(Dataset records)
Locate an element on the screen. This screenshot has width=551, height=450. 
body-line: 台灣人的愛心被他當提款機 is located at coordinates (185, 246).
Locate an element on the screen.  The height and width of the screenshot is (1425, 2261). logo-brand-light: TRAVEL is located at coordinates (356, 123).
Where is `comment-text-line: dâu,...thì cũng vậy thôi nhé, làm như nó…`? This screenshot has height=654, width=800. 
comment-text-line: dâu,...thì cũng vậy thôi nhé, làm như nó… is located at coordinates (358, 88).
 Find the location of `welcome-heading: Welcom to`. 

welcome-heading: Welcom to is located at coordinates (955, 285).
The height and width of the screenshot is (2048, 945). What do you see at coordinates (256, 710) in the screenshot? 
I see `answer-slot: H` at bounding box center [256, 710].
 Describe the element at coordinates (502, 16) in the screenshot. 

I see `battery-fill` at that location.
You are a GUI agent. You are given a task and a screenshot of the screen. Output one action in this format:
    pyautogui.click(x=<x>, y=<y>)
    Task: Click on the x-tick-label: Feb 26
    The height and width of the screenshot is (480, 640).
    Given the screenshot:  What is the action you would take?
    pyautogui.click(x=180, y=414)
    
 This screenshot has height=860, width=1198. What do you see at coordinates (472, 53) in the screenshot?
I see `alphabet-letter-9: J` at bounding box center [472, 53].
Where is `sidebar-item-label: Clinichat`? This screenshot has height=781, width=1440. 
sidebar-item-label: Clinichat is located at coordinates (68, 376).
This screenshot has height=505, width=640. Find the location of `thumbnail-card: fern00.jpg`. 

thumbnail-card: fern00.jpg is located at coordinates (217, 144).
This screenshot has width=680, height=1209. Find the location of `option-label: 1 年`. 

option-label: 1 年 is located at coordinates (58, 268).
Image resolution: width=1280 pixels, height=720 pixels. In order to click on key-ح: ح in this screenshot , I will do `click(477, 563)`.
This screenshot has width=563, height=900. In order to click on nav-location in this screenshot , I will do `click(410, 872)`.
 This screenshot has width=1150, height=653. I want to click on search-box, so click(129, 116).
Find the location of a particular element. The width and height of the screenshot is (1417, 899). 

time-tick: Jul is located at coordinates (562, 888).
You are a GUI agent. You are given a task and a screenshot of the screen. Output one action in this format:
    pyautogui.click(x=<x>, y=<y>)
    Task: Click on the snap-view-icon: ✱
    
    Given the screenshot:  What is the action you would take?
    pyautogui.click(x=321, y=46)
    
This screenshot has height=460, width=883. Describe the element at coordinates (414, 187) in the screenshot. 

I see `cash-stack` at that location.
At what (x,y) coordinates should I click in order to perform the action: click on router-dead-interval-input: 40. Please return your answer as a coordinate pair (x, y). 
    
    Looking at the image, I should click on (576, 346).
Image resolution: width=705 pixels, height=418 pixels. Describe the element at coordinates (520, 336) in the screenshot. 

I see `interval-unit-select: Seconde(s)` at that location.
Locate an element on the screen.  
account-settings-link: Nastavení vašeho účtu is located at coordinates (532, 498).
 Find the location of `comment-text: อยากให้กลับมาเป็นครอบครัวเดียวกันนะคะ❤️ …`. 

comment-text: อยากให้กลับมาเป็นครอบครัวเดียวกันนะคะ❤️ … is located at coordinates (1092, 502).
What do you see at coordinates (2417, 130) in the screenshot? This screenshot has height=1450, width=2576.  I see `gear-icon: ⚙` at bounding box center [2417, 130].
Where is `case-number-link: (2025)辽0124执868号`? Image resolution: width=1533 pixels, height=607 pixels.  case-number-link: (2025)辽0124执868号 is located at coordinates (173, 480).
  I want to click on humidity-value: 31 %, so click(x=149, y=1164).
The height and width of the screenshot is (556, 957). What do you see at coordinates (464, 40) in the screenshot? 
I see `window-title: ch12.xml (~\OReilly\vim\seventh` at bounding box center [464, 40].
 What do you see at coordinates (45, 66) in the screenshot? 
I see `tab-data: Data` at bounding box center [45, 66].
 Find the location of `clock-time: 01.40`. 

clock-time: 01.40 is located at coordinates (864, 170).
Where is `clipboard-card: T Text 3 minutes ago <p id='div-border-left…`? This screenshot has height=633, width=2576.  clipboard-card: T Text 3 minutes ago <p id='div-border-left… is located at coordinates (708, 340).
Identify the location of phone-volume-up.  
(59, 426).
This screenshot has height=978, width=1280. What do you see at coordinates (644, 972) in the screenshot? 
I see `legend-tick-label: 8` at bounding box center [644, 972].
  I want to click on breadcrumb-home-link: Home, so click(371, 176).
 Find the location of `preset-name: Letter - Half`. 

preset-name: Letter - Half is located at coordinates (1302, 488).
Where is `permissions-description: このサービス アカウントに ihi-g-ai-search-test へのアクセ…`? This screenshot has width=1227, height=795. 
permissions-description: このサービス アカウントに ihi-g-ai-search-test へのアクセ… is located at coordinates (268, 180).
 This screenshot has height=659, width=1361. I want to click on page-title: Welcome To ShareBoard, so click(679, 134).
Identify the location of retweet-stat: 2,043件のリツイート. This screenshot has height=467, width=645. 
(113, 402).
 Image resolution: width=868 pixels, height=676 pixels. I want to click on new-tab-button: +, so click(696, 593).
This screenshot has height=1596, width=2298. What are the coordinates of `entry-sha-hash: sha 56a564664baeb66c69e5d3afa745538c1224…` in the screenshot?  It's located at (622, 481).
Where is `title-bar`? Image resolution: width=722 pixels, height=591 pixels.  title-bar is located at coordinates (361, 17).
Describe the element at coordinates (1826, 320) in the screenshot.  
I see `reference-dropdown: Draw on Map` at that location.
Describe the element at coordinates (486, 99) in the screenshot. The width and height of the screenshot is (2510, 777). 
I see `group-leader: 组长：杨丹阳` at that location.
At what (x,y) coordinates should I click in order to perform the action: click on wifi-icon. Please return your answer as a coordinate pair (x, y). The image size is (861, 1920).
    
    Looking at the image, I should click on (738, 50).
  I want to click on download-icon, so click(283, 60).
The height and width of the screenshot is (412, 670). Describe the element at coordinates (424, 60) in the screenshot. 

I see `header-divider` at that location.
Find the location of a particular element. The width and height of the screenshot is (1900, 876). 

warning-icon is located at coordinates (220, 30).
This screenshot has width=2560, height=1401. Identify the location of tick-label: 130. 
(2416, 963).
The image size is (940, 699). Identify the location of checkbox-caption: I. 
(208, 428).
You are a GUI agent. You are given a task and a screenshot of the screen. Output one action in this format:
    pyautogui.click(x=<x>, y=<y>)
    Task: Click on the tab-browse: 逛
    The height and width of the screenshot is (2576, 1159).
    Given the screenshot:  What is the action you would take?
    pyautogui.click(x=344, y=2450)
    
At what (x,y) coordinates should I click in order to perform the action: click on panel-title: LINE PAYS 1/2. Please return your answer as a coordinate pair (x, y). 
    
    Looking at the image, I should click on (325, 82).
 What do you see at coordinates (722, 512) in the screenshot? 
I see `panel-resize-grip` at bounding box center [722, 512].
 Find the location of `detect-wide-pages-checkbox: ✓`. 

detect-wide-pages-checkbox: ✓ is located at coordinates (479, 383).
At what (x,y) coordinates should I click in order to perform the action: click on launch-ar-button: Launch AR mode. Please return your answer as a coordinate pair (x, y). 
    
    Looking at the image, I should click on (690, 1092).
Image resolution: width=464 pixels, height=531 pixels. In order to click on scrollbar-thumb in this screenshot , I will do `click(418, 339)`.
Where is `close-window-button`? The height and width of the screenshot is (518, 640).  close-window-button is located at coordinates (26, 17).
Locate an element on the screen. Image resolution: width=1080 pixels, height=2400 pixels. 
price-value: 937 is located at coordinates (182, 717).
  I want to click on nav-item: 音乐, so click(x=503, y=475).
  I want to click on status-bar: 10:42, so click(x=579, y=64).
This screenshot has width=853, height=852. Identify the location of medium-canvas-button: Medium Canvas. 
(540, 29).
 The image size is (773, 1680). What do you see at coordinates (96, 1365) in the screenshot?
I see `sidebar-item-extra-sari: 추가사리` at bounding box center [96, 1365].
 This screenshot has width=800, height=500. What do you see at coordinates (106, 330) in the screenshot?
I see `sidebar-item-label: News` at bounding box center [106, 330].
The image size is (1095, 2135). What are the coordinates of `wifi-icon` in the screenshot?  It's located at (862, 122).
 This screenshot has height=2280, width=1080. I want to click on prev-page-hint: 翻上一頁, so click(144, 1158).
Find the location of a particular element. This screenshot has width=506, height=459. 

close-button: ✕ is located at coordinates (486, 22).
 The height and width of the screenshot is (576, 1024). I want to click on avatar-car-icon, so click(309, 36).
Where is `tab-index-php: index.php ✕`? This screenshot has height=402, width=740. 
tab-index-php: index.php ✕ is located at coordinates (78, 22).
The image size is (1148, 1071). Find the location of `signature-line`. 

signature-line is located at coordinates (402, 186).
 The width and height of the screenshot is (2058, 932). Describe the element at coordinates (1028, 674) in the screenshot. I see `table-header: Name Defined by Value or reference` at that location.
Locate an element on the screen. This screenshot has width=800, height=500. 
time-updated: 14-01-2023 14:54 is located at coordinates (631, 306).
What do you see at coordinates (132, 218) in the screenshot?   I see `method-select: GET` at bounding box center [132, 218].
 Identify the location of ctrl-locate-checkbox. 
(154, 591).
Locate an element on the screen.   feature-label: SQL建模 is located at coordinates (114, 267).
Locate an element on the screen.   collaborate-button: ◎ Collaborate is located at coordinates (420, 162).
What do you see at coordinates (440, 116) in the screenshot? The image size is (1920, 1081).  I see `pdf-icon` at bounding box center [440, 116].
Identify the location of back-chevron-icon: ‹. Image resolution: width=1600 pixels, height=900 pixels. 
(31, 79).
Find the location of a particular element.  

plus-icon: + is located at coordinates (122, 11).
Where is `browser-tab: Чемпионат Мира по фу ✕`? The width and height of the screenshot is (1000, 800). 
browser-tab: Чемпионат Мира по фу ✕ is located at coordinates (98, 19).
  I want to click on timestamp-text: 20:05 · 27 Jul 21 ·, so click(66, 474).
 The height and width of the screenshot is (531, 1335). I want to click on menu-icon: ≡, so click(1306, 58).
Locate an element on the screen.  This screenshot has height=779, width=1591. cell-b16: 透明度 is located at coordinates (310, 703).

→ **EXERCISE REQUIREMENTS**:
Please rewrite the entries above as a numbered list with blank lines omitted, beginning at the line that contains "This screenshot has width=2560, height=1401." and stopping after the line that contains "(208, 428).".

→ **EXERCISE ANSWER**:
1. This screenshot has width=2560, height=1401. Identify the location of tick-label: 130. 
2. (2416, 963).
3. The image size is (940, 699). Identify the location of checkbox-caption: I. 
4. (208, 428).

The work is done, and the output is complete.